# My small mistake with canned hamburger.



## oraltool (Feb 19, 2009)

Well, you learn from your mistakes, most of the time. I hope by me telling of this one someone else won't make this mistake.

Ok. I like canned tomatoes and so i have canned juice and whole peeled tomatoes for several years now. have also canned fruit and fruit pie fillings.

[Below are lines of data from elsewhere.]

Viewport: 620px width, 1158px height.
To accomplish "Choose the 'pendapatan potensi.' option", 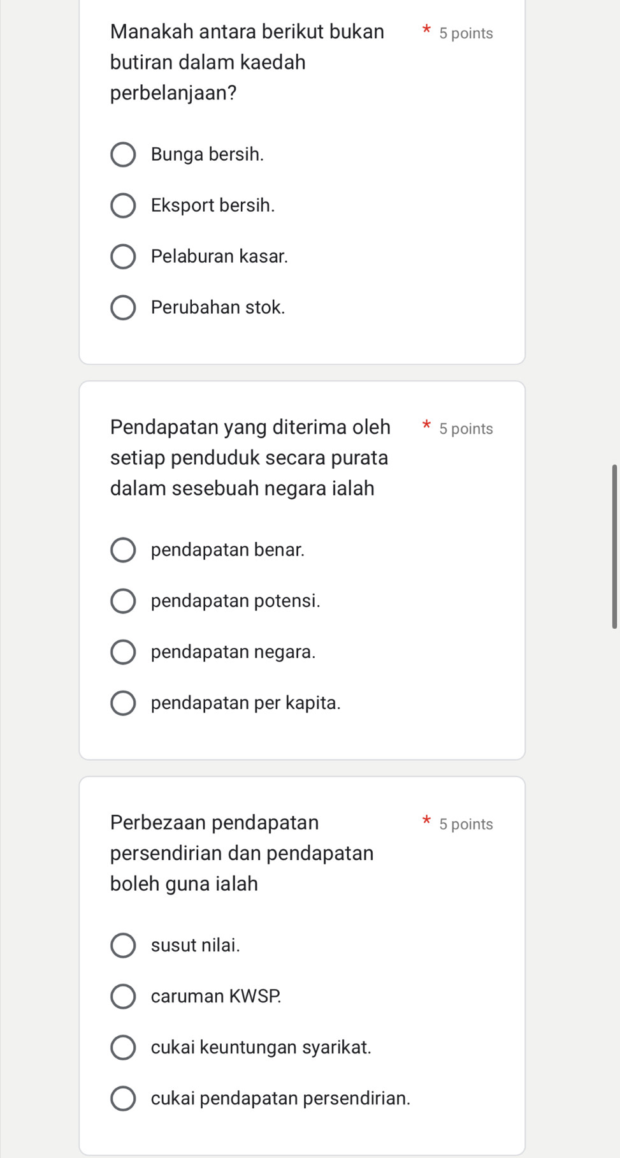I will (123, 601).
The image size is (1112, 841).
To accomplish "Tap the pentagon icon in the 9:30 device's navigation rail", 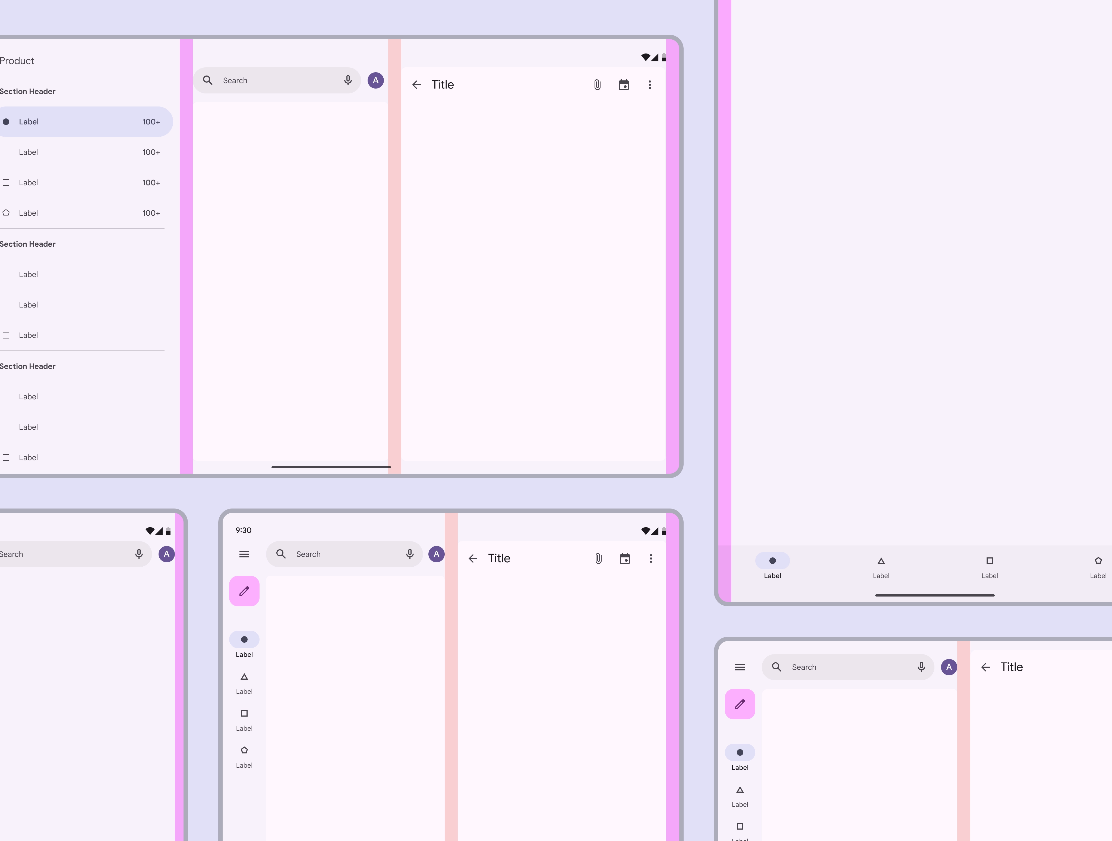I will pos(244,750).
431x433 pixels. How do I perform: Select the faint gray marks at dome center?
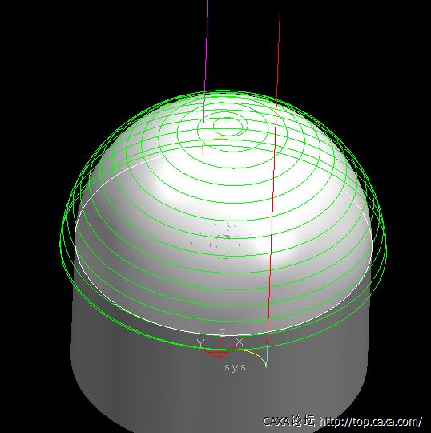(x=222, y=241)
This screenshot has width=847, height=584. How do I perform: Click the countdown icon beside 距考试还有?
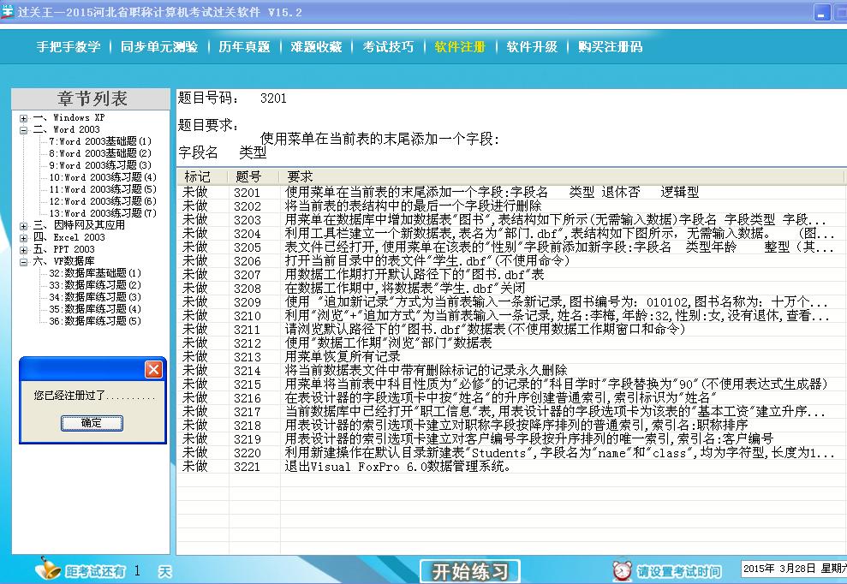pos(50,570)
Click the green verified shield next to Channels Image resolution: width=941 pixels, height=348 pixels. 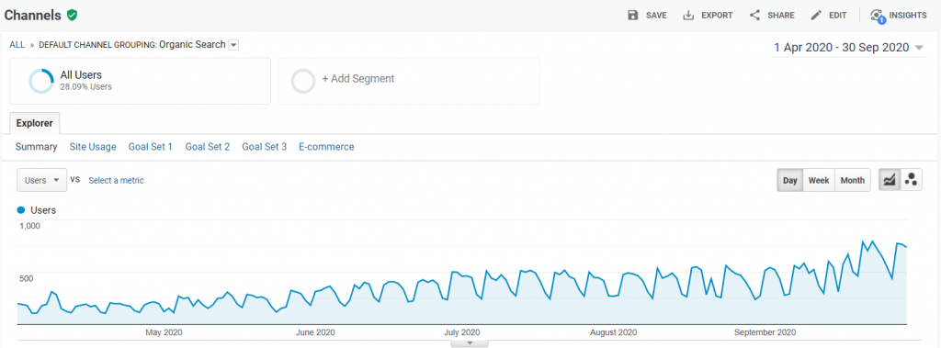click(72, 15)
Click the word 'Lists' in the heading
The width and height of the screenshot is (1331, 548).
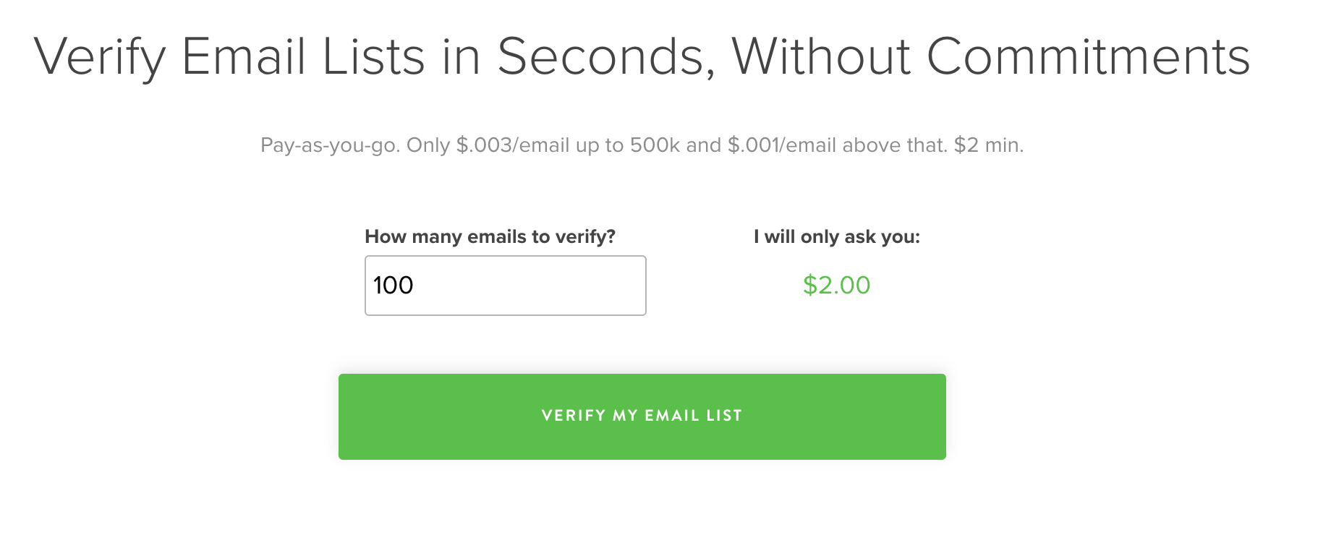373,56
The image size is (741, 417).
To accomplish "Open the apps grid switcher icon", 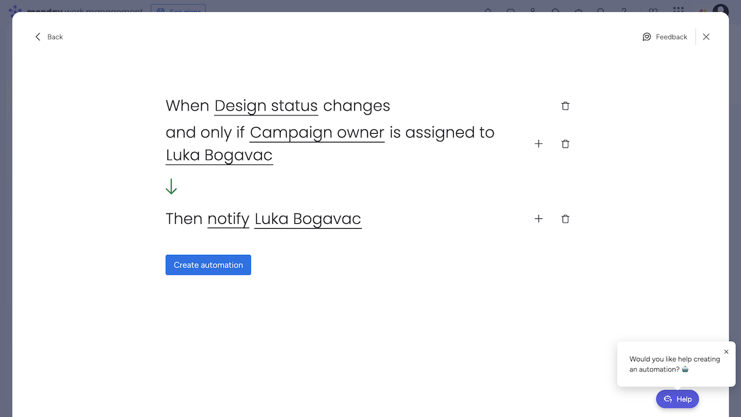I will click(678, 10).
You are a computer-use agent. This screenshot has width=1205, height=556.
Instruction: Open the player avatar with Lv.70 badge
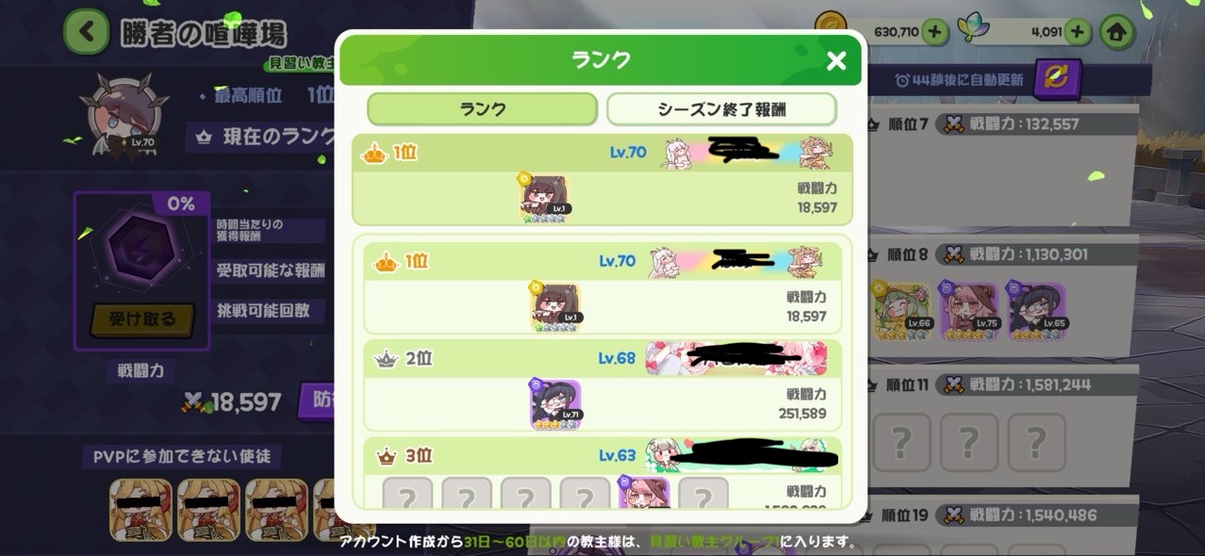click(x=123, y=118)
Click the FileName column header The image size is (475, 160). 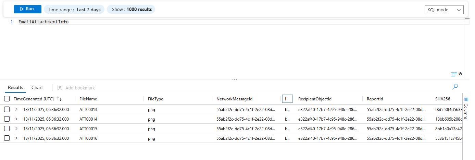(x=88, y=99)
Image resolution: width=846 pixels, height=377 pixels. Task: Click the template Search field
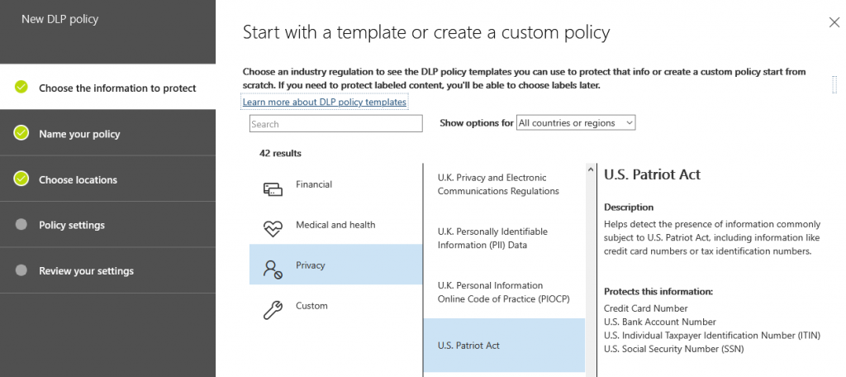tap(335, 124)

So i buy a large canner. I want to can hamburger in case electricity is turned off. I canned 10 lbs of hamburger with onions. I did that with success and let them sit. This past weekend I was sick and so thought I would try out one of the quart jars of my work. Well, I opened the can and was sadly met with the contents smelling like canned cat food. I tried using it but it was just too nasty. I work with a nice lady who discusses food topics with me and I told her of the situation. She said it was the onions. She has canned hamburger many times with great results. NO ONIONS. I love onions, I thought I was saving me some time and of course saving onion in my food stuffs at the same time. Boy was I wrong. Unless you like the flavor of cat food I guess you can can any thing you want or have the stomach for. Anyone else have such a situation?


----------



## SaskDame (Aug 27, 2010)

Too many to mention. When it reminds me of dog food or we would need dogs teeth to eat it, it goes to the dogs. Good thing our dogs are not fussy.


----------



## JayJay (Nov 23, 2010)

But if you use the canned beef in chili or beef/veg soup, will it maybe be okay without the cat food taste??


----------



## lotsoflead (Jul 25, 2010)

oraltool said:


> Well, you learn from your mistakes, most of the time. I hope by me telling of this one someone else won't make this mistake.
> 
> Ok. I like canned tomatoes and so i have canned juice and whole peeled tomatoes for several years now. have also canned fruit and fruit pie fillings.
> 
> So i buy a large canner. I want to can hamburger in case electricity is turned off. I canned 10 lbs of hamburger with onions. I did that with success and let them sit. This past weekend I was sick and so thought I would try out one of the quart jars of my work. Well, I opened the can and was sadly met with the contents smelling like canned cat food. I tried using it but it was just too nasty. I work with a nice lady who discusses food topics with me and I told her of the situation. She said it was the onions. She has canned hamburger many times with great results. NO ONIONS. I love onions, I thought I was saving me some time and of course saving onion in my food stuffs at the same time. Boy was I wrong. Unless you like the flavor of cat food I guess you can can any thing you want or have the stomach for. Anyone else have such a situation?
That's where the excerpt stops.